◆ **What to work on**:
Format the data from the line with "This screenshot has height=213, width=201." through the line with "click(152, 118)" as a numbered list, skipping any blank lines. Include both of those lines, and leave the pictures out.

◆ **Data to process**:
━━━━━━━━━━━━━━━━━━━━━━━━━━━━━━

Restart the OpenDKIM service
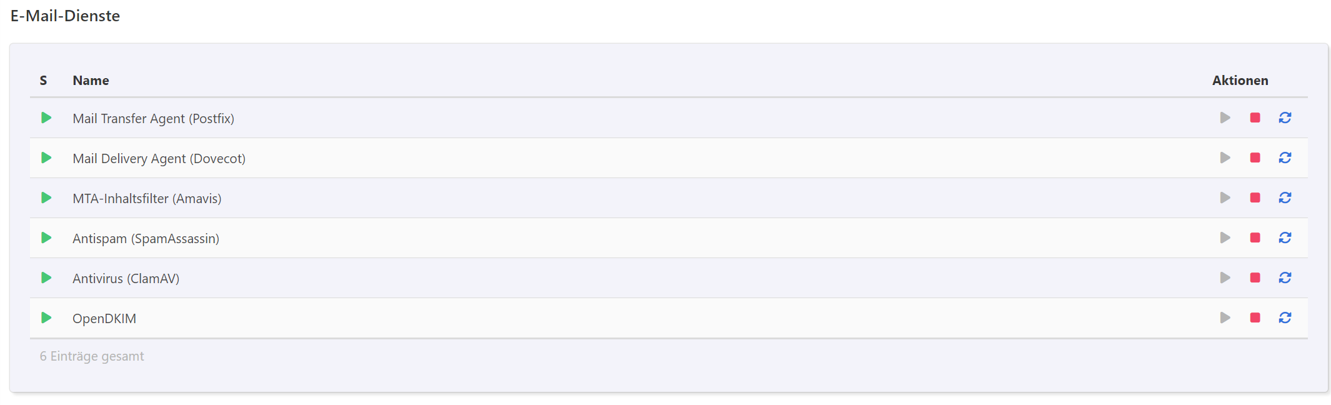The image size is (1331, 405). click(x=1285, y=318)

━━━━━━━━━━━━━━━━━━━━━━━━━━━━━━

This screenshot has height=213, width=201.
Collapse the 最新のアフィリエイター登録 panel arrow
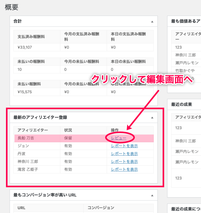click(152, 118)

━━━━━━━━━━━━━━━━━━━━━━━━━━━━━━

◆ **Written answer**:
1. This screenshot has height=213, width=201.
2. Collapse the 最新のアフィリエイター登録 panel arrow
3. click(152, 118)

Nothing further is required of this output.